As the two men passed Hereward’s hiding place, the warrior burst from the snow like a churchyard revenant. The howl of the gale drowned the cries of shock. Gripped by the speed and fury of the attack, the monk crossed himself. The warrior’s sword flashed. Blood spurted across the drift from the first man’s throat. When he stumbled to his knees trying to stem the flow, Hereward leapt past him at the second man, who was struggling to whip his axe out from his flapping cloak. The warrior lopped off his head with one bone-juddering strike.

Alric felt horrified by the brutality, and entranced. He saw a poetry to the killing, the gleam of the dark blood against the white flakes, the glimmer of the blade in the torchlight, the speed and elegance of the warrior’s exquisitely balanced turns and thrusts. Hereward was moving away before his second victim had fallen, a fleeting shadow across the snow.

The monk knew he couldn’t hide any longer. He told himself he was concerned for his companion’s safety, but a part of him wanted to see more. Here were revelations of God’s work that were usually denied him, and he wanted to make sense of them. Stumbling across the street, he skirted the still-twitching bodies and entered a narrow path between two houses in the footsteps of the warrior.

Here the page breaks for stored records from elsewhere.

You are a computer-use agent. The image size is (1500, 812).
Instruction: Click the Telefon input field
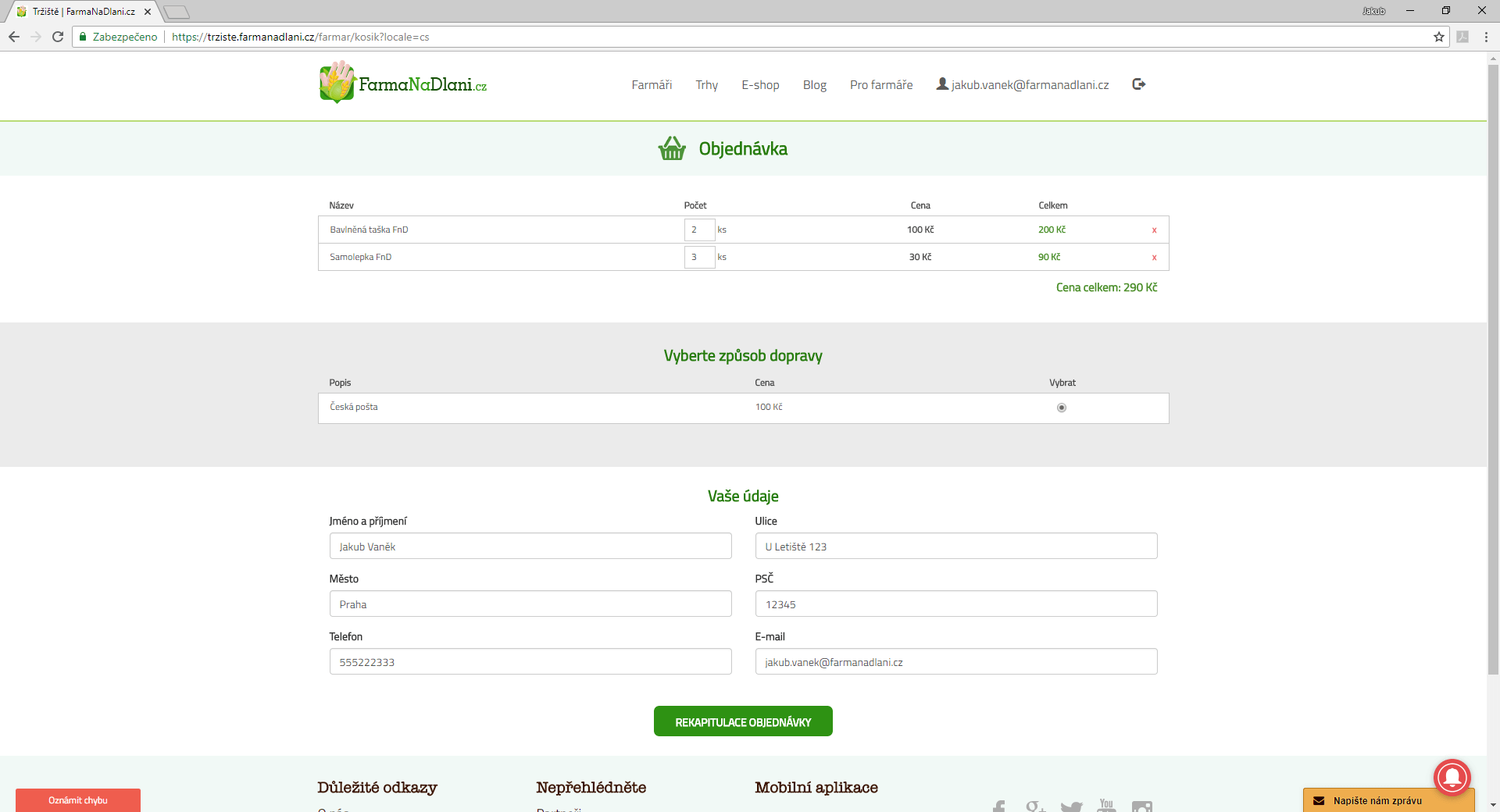530,661
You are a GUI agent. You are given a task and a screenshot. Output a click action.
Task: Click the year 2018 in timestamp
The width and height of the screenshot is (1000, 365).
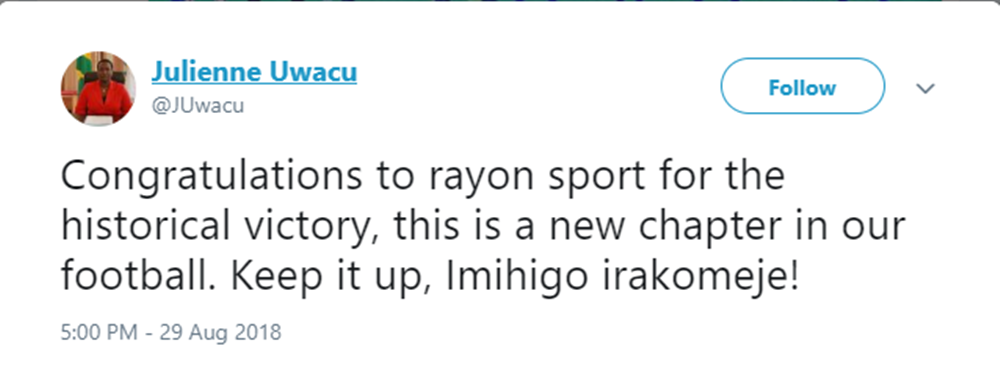(x=258, y=332)
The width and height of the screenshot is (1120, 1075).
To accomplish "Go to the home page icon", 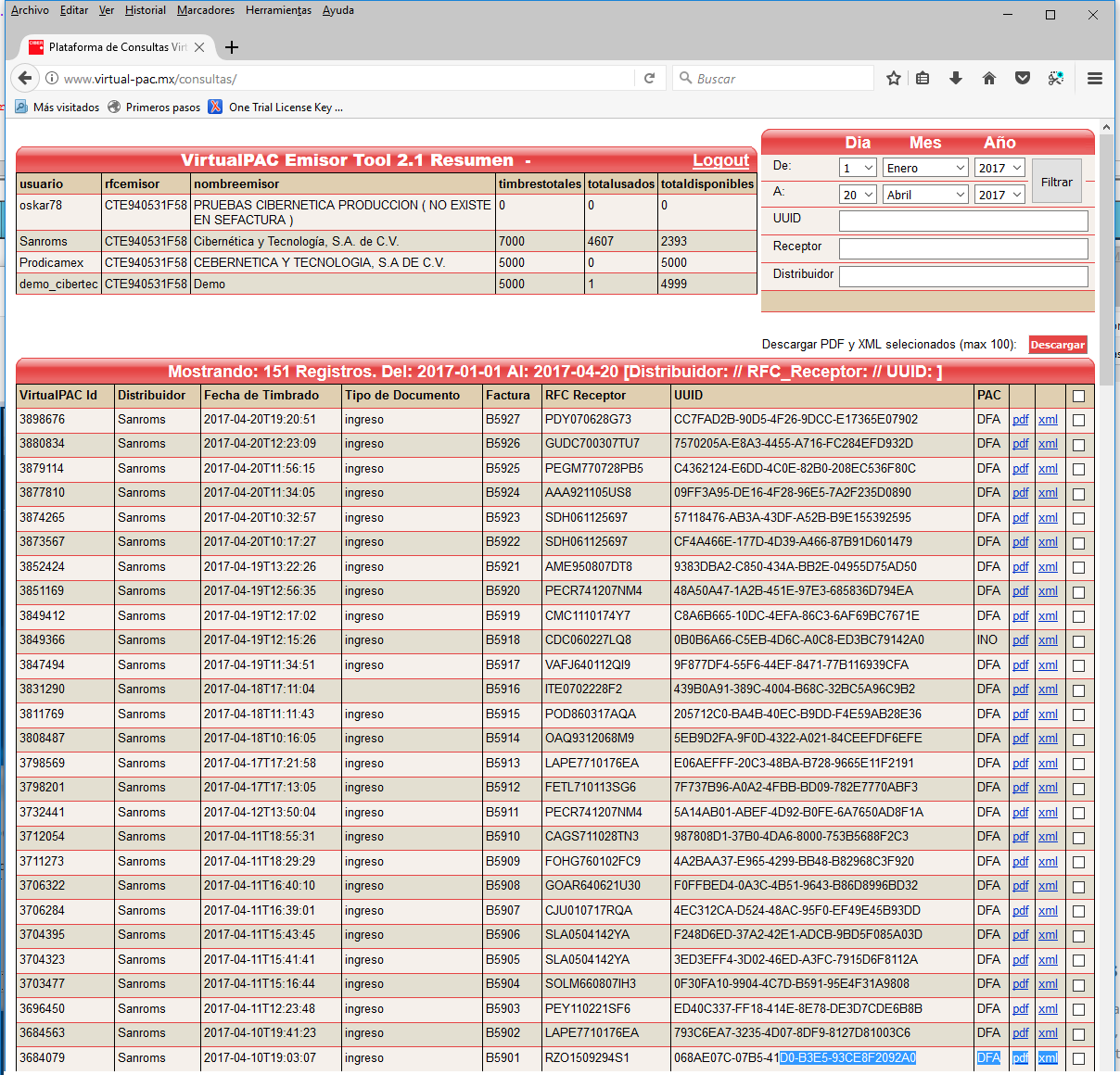I will pos(989,79).
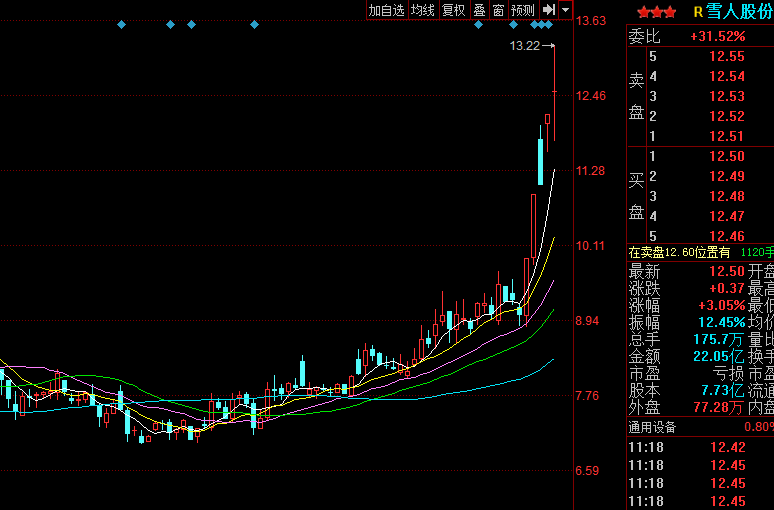Open the 窗 multi-window icon
Image resolution: width=774 pixels, height=510 pixels.
click(x=497, y=10)
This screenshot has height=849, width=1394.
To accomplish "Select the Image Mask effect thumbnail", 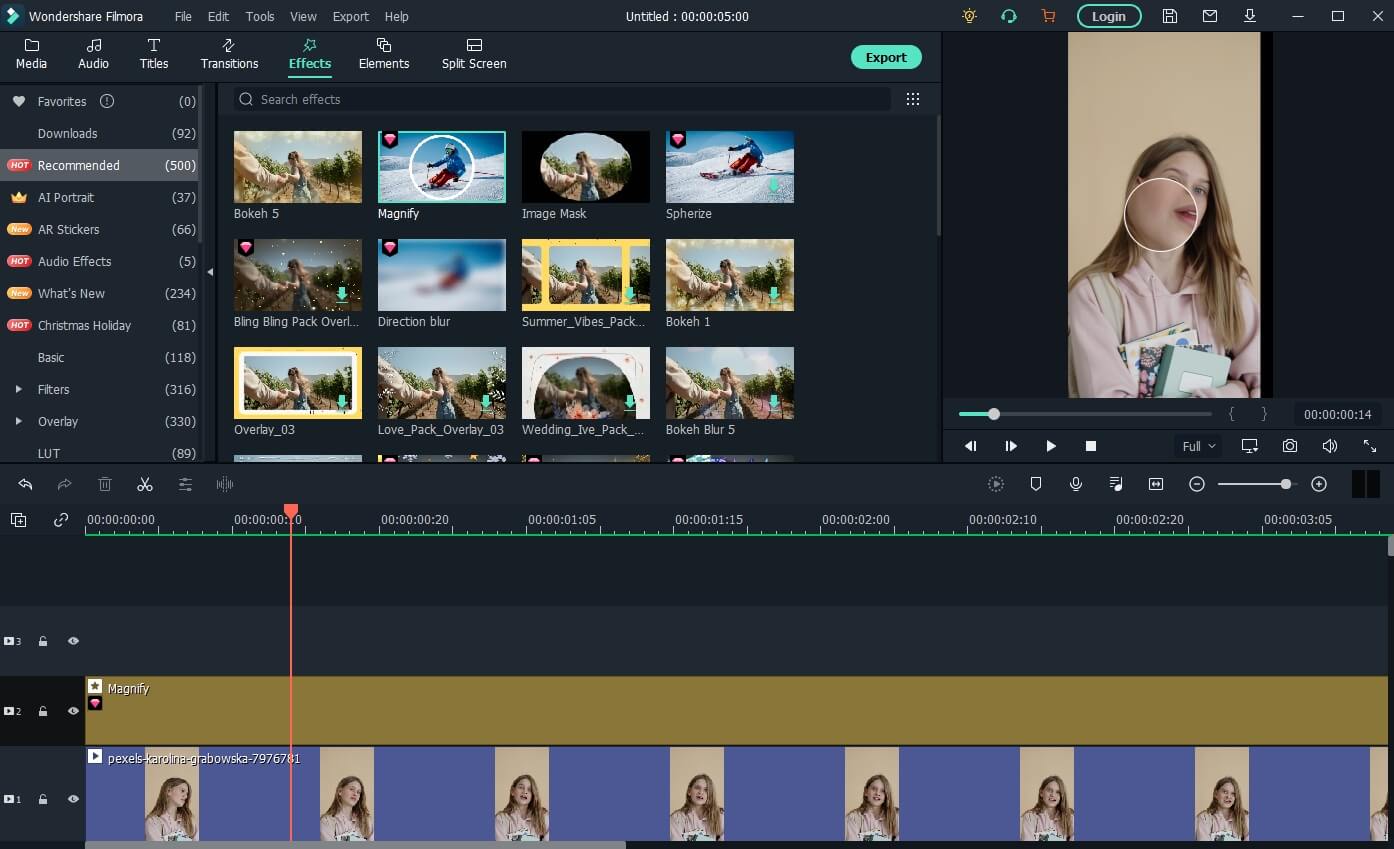I will pyautogui.click(x=585, y=167).
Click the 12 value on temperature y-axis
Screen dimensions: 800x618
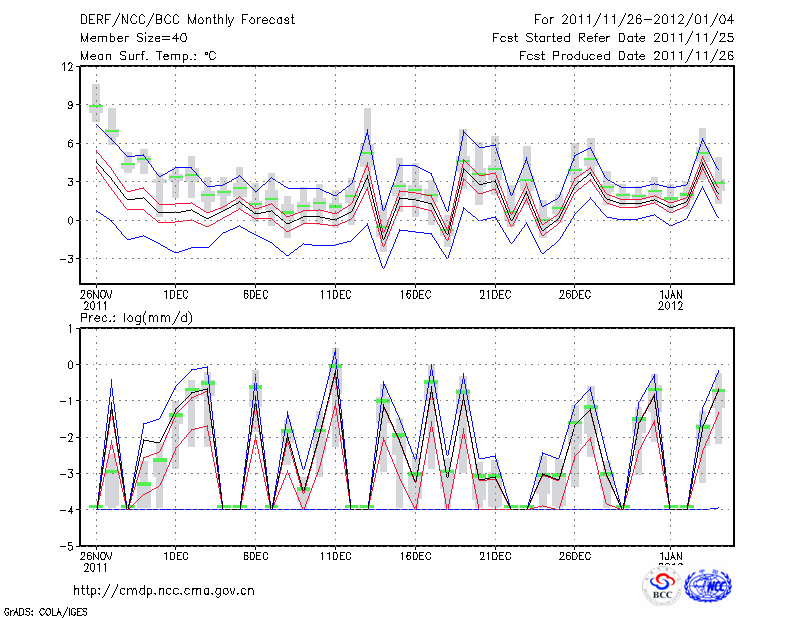pos(68,67)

When he left the street, he heard a cry behind him. A man had stepped out of his house to investigate the disturbance and was now turning back with an anxious expression.

Although Alric moved as quickly as he could through the blizzard, he found he had lost sight of the Mercian. He grew uneasy, aware that he had abandoned a safe haven for a labyrinth where an attack could come from any direction. His heart pounding, he crept to the edge of the next street and peered round the corner of a small house. Another huscarl stalked up the incline towards the church.

A figure leapt from the edge of a low roof. Alric had not even noticed the dark shape hunched there in the swirling snow. Silently, Hereward fell, driving his sword down like a spike. The monk glimpsed the warrior’s face contorted in a bestial snarl, and then he ghosted away once again, leaving a body leaking steaming life.